Car shopping is tough. Even after you’ve found a car that ticks all the boxes on your list, you still have lots of decisions to make. One of the most common, and often misunderstood, is: lease or buy your BMW? Some people like the flexibility that a lease offers, as well as being able to “afford” much more “car-per-payment”. Others see it as short-term and prefer the long-term financial benefits of financing or purchasing a car outright. Today we’ll look at BMW leasing and buying, and hopefully answer the most common questions.
Pros of Leasing
The biggest benefit to leasing is the fact that you can essentially walk away from a car at the end of three years (at least, in principle). So, if you get bored with cars relatively quickly, or always want the latest and greatest, this is a huge benefit. Returning your car at the end of your lease essentially the way you got it with no mileage overages means you can turn in your car with zero additional cost. Small caveat: BMW charges a $350 “disposition fee” if you turn in your lease and don’t purchase or lease another BMW afterwards. In some cases, you’ll even find yourself in an equity position in a lease, which will allow you to trade into a newer car before your lease term is up and sometimes at a steep discount.
Another benefit is that the car isn’t yours – essentially, you’re “renting it” from the dealer. So if you get into an accident and spill a bowl of cereal all over the dash, or go lots of miles without an oil change – it isn’t your problem once you turn the car in. Providing there are no visible defects or service due when you turn it in, you’ll never realize any real financial loss.
Plus – the most obvious – it’s cheaper! The payments are traditionally much lower on a lease than a finance option, as you’re only paying a percentage of the car’s MSRP. This allows payment-conscious buyers to get a lot more car for the money and is the difference between financing a 330i or leasing that sweet M340i.
Finally – and this one is specific to BMW – the maintenance items are free of charge on BMWs for the first 3 years and 36,000 miles. So, that’s couple of fluid and filter changes you don’t have to worry about, which is certainly money saved.
Cons of Leasing
The biggest downside to leasing is the mileage restriction. The highest lease BMW offers is 15,000 miles, but that also means that by the end of that term you’ll be outside of the free maintenance – one of the benefits to leasing a BMW. Mileage overages are calculated at the end of the lease term and can add up very quickly. Especially on more special cars, like an M3 or ALPINA, where the per-mile charge is higher. Another downside is that since the car is being essentially “rented”, you’ll never own it – which means you’ll always have a car payment.
Pros of Financing
The most obvious benefit of financing a vehicle is that it will eventually be paid off and you’ll own it – and there are many advantages to that. Chiefly among them is that the car will always have equity, and when you go to trade it in or sell it. Selling it also becomes much easier once it’s been paid off, as there’s only two parties involved – you and the buyer. Selling a leased vehicle is much more difficult. Another benefit is that you won’t have a car payment once the financing term has been completed – freeing up more cash to do whatever you want with. Financing also offers up a little bit more versatility in how you pay. Should circumstances change and you find yourself with an unmanageable car payment, you can usually refinance the loan.
Cons of Financing
Financing payments are much higher than lease payments, since you’re financing the entire cost of the vehicle and not just a percentage. It’s also unlikely to be in a position of equity in the first year or so of financing a car without a substantial down payment since the amount financed is much more than the price of the car after interest is calculated. And while the equity in a vehicle is nice, it can be very easy to lose if the vehicle is damaged or not taken care of well. And of course, older vehicles become much more prone to needing mechanical repairs – which can be a drain on your bank account, particularly in the case of BMWs.

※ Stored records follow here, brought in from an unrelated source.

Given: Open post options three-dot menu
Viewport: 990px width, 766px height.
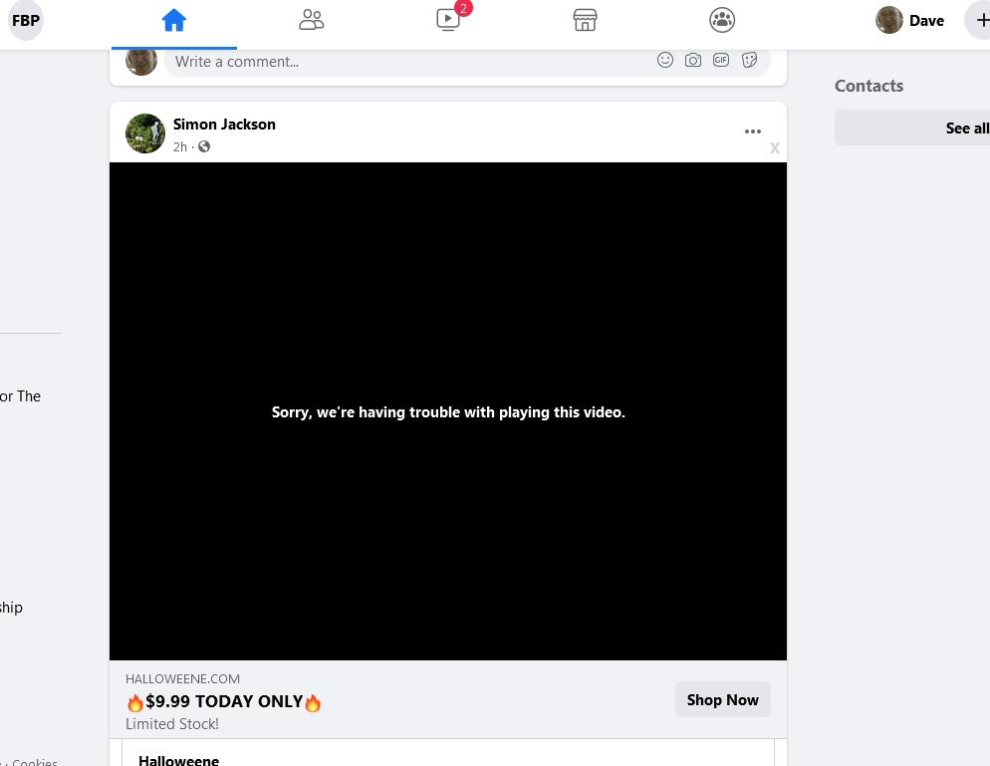Looking at the screenshot, I should click(753, 131).
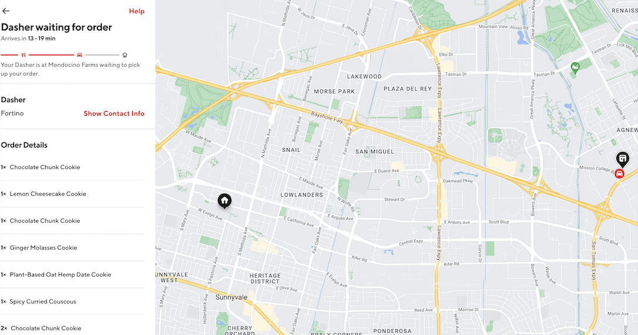The height and width of the screenshot is (335, 638).
Task: Click the house step icon in progress bar
Action: point(125,55)
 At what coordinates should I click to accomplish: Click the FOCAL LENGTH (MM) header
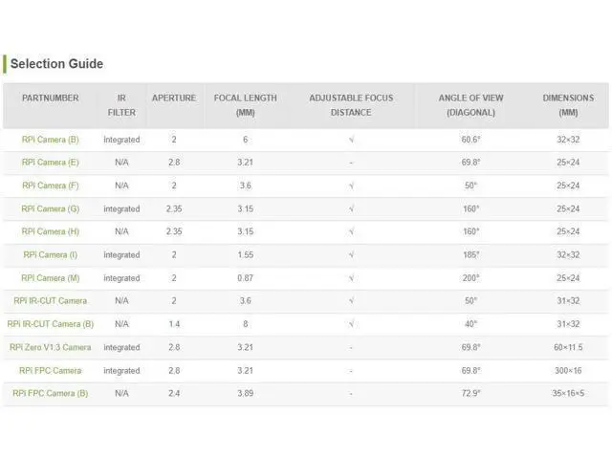[x=245, y=105]
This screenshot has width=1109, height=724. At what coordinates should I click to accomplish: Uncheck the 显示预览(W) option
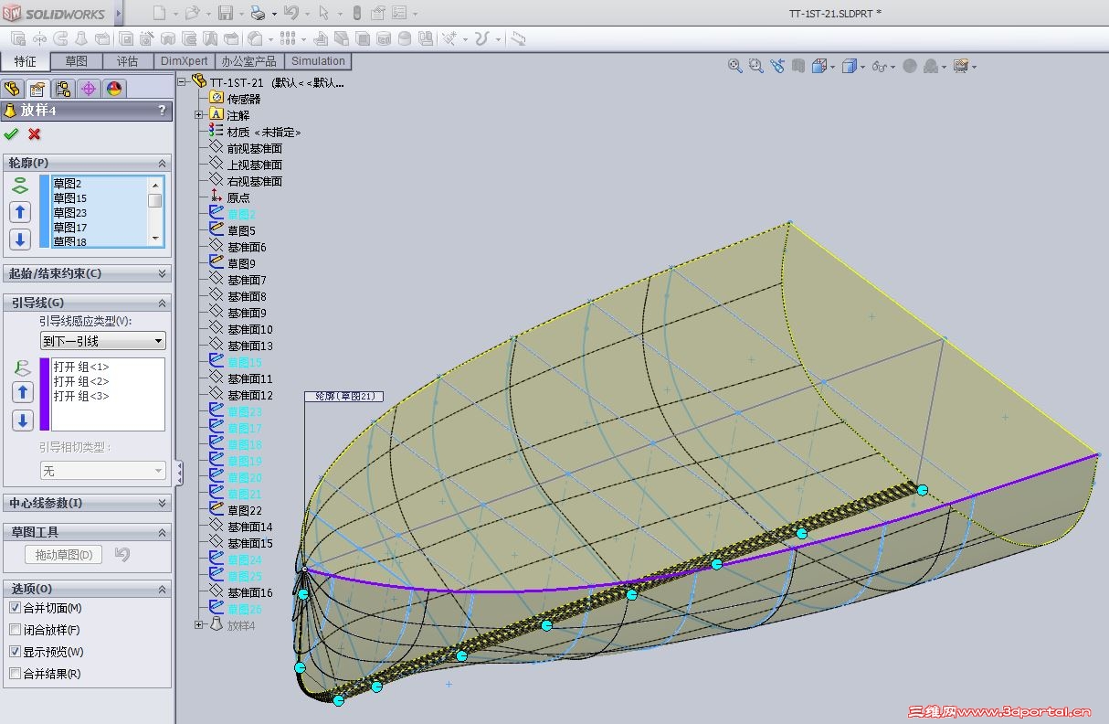(15, 652)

Verdict: Leasing vs Financing a BMW
There are no wrong answers here. Long term – financing is the sounder financial decision. Even with extended ownership terms, the cost of maintaining a paid off vehicle is still cheaper than never owning one. However, there are intangibles that make leasing very beneficial, if it fits into your lifestyle. Leasing a vehicle means it’s always new and promises problem free ownership experience – which is important if you depend on your vehicle for everyday transportation.
Of course, if you’re working from home and only drive a few thousand miles each year, leasing also works since you’re only really paying for the miles you use. BMWs also have very high residuals, making them great lease candidates. But if you find yourself driving a lot – especially more than 15,000 miles a year – leasing probably isn’t going to work for you.
Ultimately – getting into a new BMW is a great experience, whichever financial option you choose. Share your thoughts below – did you lease, or buy?
In general, you need a higher credit score to lease a car than to finance one. For example, to lease a BMW, your credit score should be at least 700.
BMW dealerships usually have a sales quota for selling a certain number of new BMWs within the month. Therefore, salespeople are under a good amount of pressure during this time of the month, and many will be willing to negotiate a much better price at the end of the month simply to meet their quota.
With inventory still being tight, most of the BMW models are selling at MSRP. And because of the increased interest rates, all the BMW lease deals are now higher than in the last decade.